My actual decision rule, which I've used on every Durable Functions design in the past three years: coordinating logic → orchestrator, doing real work → activity, remembering something across time → entity. If I catch myself wanting to put an HttpClient call in an orchestrator, that's an activity. If I catch myself wanting to store approval state in a database that my orchestrator polls, that's an entity. The lines are cleaner than they look in the docs — you just have to map your intuition to the right bucket first.
A Real Pattern: Combining All Three in One Flow
The thing that finally made all three durable function forms click for me wasn't a toy example — it was a document processing pipeline. You have a batch of incoming PDFs, each needs OCR, validation, and classification, and you need a single source of truth that says "17 of 42 documents processed successfully." That's not solvable cleanly with just an orchestrator, and it's not solvable with just an entity. You need all three working together, and the wiring between them is where most tutorials stop short.

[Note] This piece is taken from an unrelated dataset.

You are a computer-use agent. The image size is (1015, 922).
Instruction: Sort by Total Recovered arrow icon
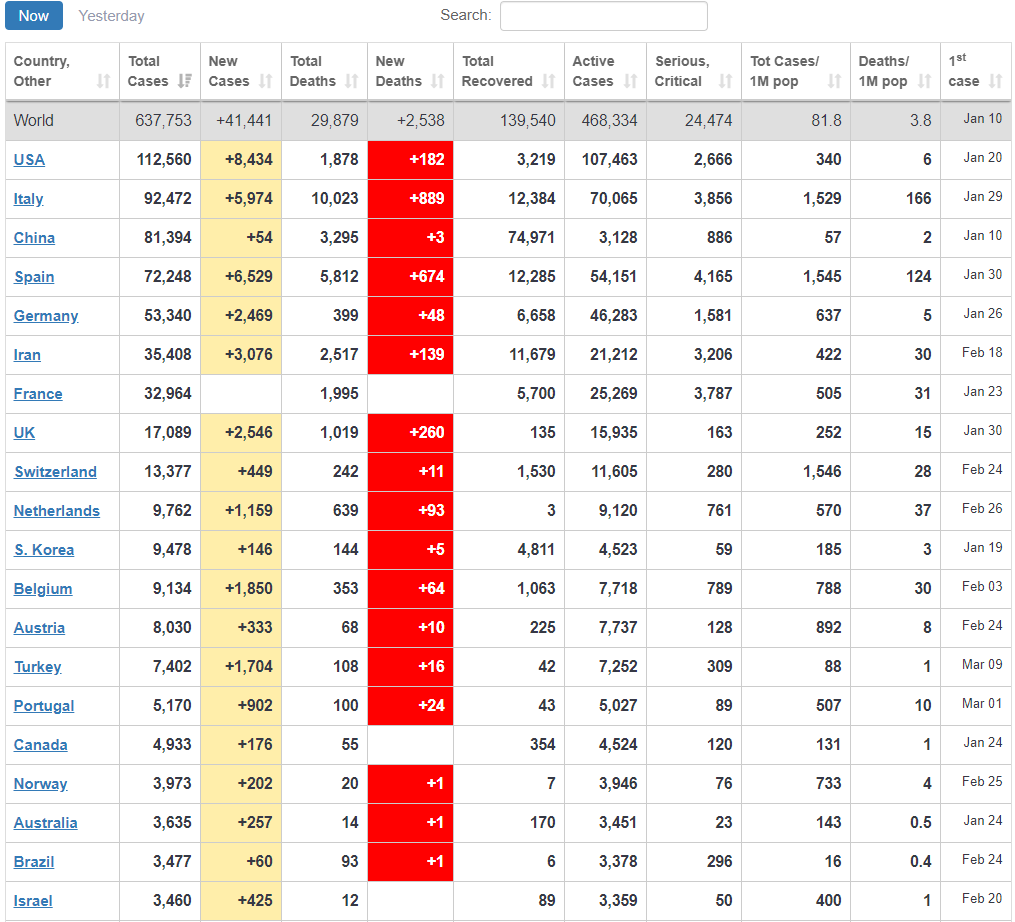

Here's the actual shape of it: an orchestrator fans out work to activity functions (one per document), then after each completes, it signals a counter entity to record the result. The entity holds the running tally, survives crashes, and can be queried independently of the orchestration. The key insight is that the orchestrator doesn't own the completion count — the entity does. That separation lets you query progress without polling the orchestration history, which can get enormous on large batches.

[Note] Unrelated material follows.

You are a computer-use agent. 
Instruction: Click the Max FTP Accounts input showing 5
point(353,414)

// Orchestrator — fans out activities, signals entity after each
const df = require("durable-functions");
df.app.orchestration("documentBatchOrchestrator", function* (context) {
const documents = context.df.getInput(); // e.g. ["doc1.pdf", "doc2.pdf", ...]
const entityId = new df.EntityId("DocumentCounter", "batch-" + context.df.instanceId);
// Fan out: one activity per document, no awaiting yet
const tasks = documents.map(docId =>
context.df.callActivity("processDocument", { docId })
);
// Fan in: wait for all, but handle partial failures gracefully
const results = yield context.df.Task.all(tasks.map(t =>
t.catch(err => ({ error: err.message, failed: true }))
));
// Signal the entity for each result — fire and forget, no await needed
for (const result of results) {
const signal = result.failed ? "incrementFailed" : "incrementSuccess";
context.df.signalEntity(entityId, signal);
}
// Read final counts back before finishing
const summary = yield context.df.callEntity(entityId, "get");
return summary;
});
// Activity — the actual document work
df.app.activity("processDocument", async (input) => {
const { docId } = input;
// OCR, validation, classification — whatever your pipeline needs
await runOcrPipeline(docId);
return { docId, status: "ok" };
});
// Entity — durable counter with named operations
df.app.entity("DocumentCounter", function (context) {
const state = context.df.getState(() => ({ success: 0, failed: 0 }));
switch (context.df.operationName) {
case "incrementSuccess":
state.success += 1;
break;
case "incrementFailed":
state.failed += 1;
break;
case "get":
context.df.return(state);
break;
}
context.df.setState(state);
});
One thing that surprised me: signalEntity is truly fire-and-forget from the orchestrator's perspective. The orchestrator doesn't yield on it, which means you're not blocking fan-in completion waiting for entity writes. The Durable Framework queues those signals and processes them serially against the entity. That serial guarantee is exactly why entities work as counters — you can't get a race condition even if 50 activity completions arrive at once.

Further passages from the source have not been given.